Baltimore population falls, nearing a 100-year low, U.S. Census says

Baltimore population falls, nearing a 100-year low, U.S. Census says.

Natalie Sherman
Contact Reporter The Baltimore Sun



Baltimore leaders have celebrated signs that the city appeared to have stopped hemorrhaging residents — and might even be gaining people.

But new federal estimates show the city population falling to near a 100-year low.


Baltimore's population fell by more than 6,700 people in the 12 months that ended July 2016, the U.S. Census Bureau reported Thursday, as the number of people leaving the city for other parts of the United States doubled.


The decline wiped out the city's meager gains under Mayor Stephanie Rawlings-Blake, who sought to draw 10,000 families to the city. And the loss came as the city grapples with rising crime, a homicide spike, a school budget gap and the fallout from the death of Freddie Gray.


Economist Anirban Basu, CEO of the Sage Policy Group, said the numbers were a major blow.


Graphic: Baltimore population continues to decline

"That's a big loss," he said. "This is deeply problematic."

The figures put Baltimore at about 614,664 people, down more than 1 percent.
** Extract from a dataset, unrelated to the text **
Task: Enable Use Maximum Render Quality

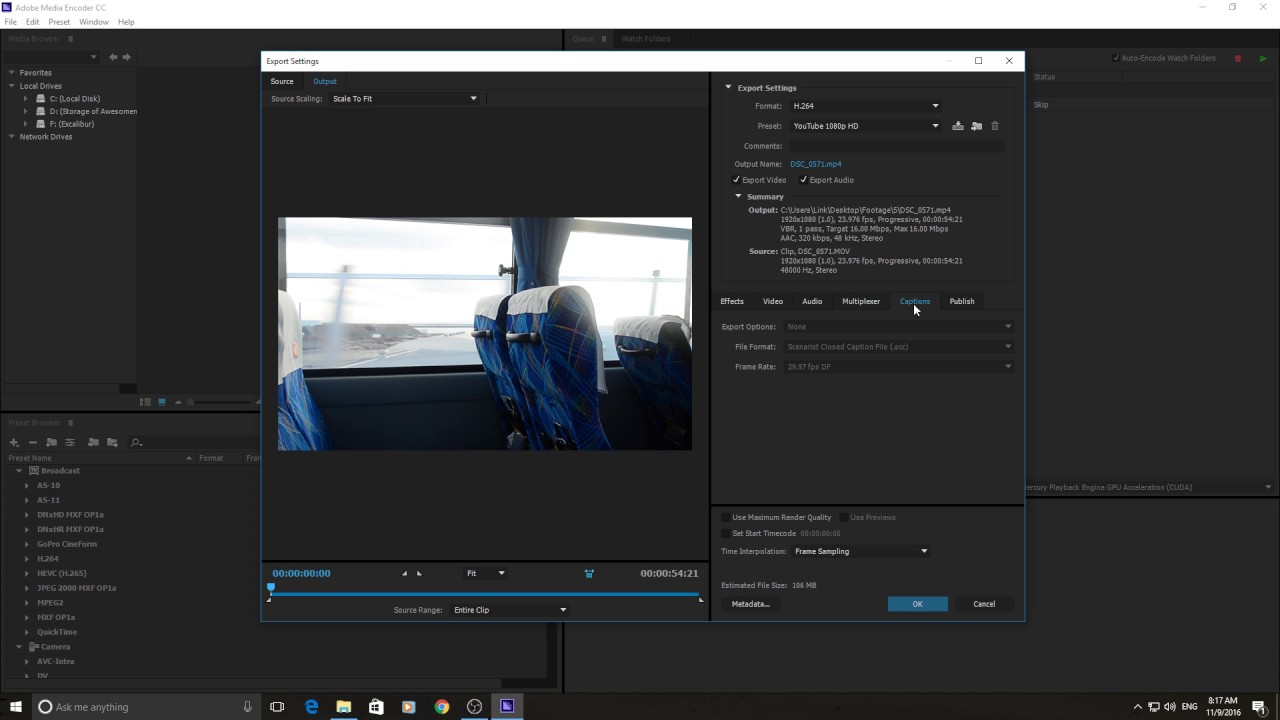Action: pyautogui.click(x=726, y=517)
It's now returned to about the same size it was a century ago.


The decline occurred amid modest growth statewide and regionally.


Maryland added about 21,500 people. The metropolitan statistical area — a Census-designated region that includes Columbia and Towson — gained just 5,000, the smallest increase in years.

William H. Frey, a demographer at the Brookings Institution, said more people are moving to the suburbs and the South, resuming a migration that was put on hold during the recession, although at a slower pace.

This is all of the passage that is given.